Question de M. ANZIANI Alain (Gironde - SOC) publiée le 26/07/2012

M. Alain Anziani appelle l'attention de M. le ministre délégué auprès de la ministre de l'écologie, du développement durable et de l'énergie, chargé des transports, de la mer et de la pêche, sur les poissons migrateurs dans l'estuaire de la Gironde.

Depuis plusieurs années, les pêcheurs constatent une nette diminution des poissons migrateurs dans l'estuaire de la Gironde et en particulier de l'alose, de la pibale, de la lamproie, ou même des saumons.

Cette mortalité d'ampleur affecte des espèces parfois uniques en Europe comme l'esturgeon ou certaines anguilles.

Ce phénomène est très particulier à l'estuaire de la Gironde sans que ses causes aient pu être nettement identifiées.

La diminution des poissons migrateurs n'est pas due à la pêche, strictement réglementée dans l'estuaire, et même interdite pour certaines espèces (l'éperlan) qui pourtant ont quasiment disparu.

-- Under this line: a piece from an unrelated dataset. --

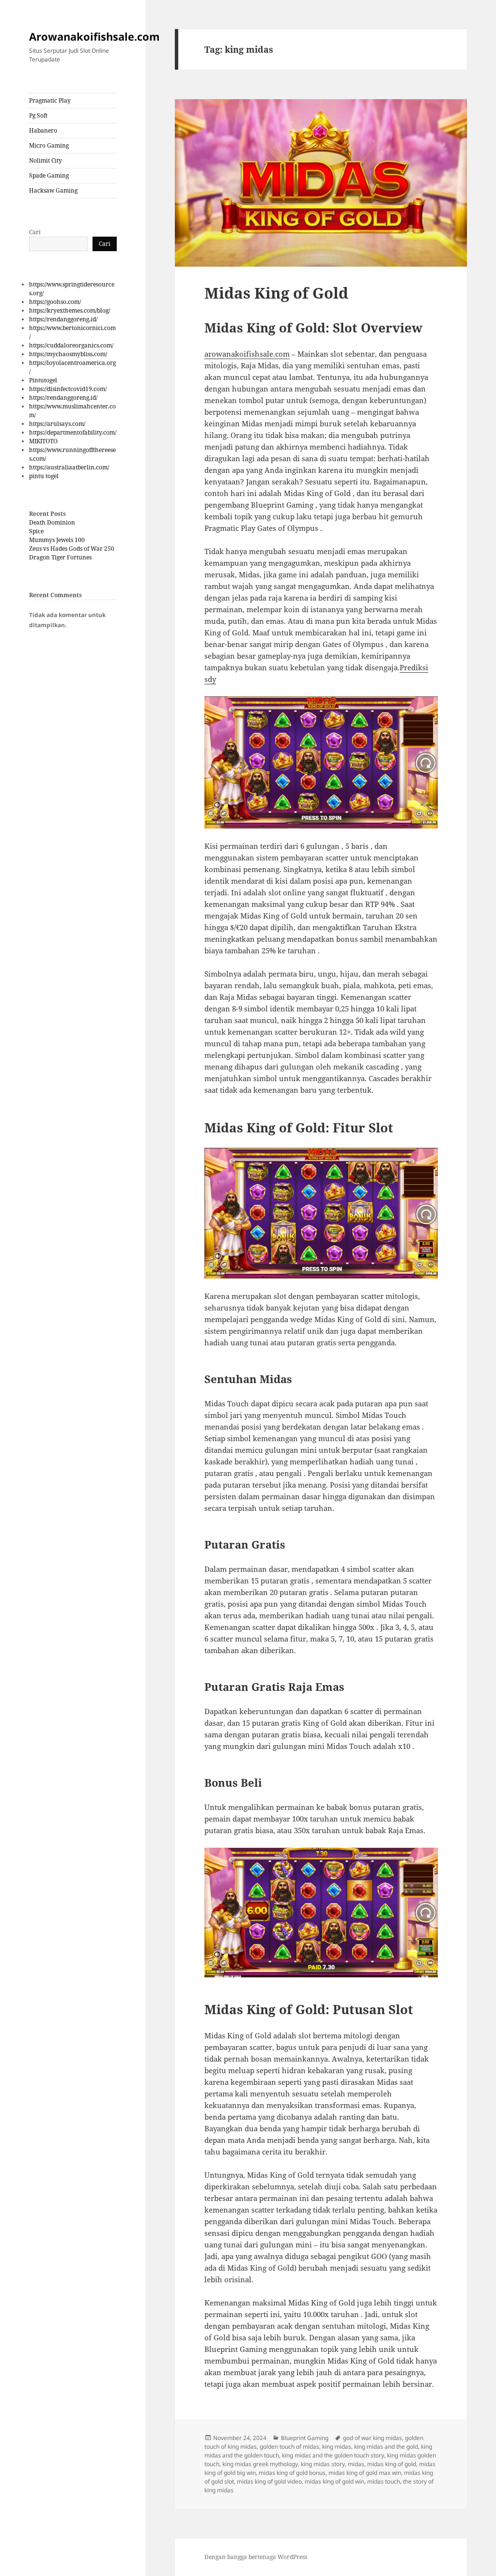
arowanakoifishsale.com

Le nombre de marins pêcheurs a d'ailleurs corrélativement chuté passant de près de 300 dans les années 1990 à une vingtaine actuellement.

Plusieurs hypothèses ont été émises : une pollution spécifique à l'éco-système original de l'estuaire, les nombreux micro-barrages en amont, obstacles à la migration, la présence de matières en suspension…

Il lui demande s'il dispose d'éléments d'explication de cette chute de population des poissons migrateurs dans l'estuaire de la Gironde et quelles sont les mesures qu'il envisage afin d'y remédier.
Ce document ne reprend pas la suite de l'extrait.